“Santa Bárbara Bendita…”. Así reza el canto de los mineros
asturianos, leoneses, palentinos… porque en la oscuridad de los pozos no se
distinguen las fronteras. Incluso los mineros franceses de “Germinal”, la novela de Zola, o los protagonistas de “Qué verde era mi valle” de John Ford, película
ambientada en las minas de Gales, se unirían a su canto con una misma voz. Los
mineros poseen una voz única, de una dignidad compacta, sin fisuras, en la que
no hay resquicios para que penetre la baba de banalidad que hoy impregna el
mundo. Por eso todos nos ponemos tan serios cuando alguien entona: “En el pozo María Luisa…”, porque sabemos que nadie como
los mineros sostiene el estandarte de la verdad, tiznado del color negruzco del
carbón y teñido del rojo de la sangre vertida a golpe de barreno. Quienes
cantan se han topado de cara con la muerte y han sabido mantener la mirada.
Nada más tienen que explicar. Maestros en la elocuencia del silencio
significativo, ése ha sido siempre el único argumento en sus reivindicaciones.

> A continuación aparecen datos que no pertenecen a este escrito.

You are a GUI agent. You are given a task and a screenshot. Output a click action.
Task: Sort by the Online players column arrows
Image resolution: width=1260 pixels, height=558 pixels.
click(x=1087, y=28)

Y lo sigue siendo ahora, cuando luchan por la supervivencia de los pueblos
donde nacieron y crecieron. Puede que las minas ya no sean negocio, pero los
mineros representan algo más profundo que la rentabilidad de las explotaciones
de carbón; para encontrarlo hay que descender más abajo, recorrer las galerías
de la Historia y llegar al corazón de la tierra.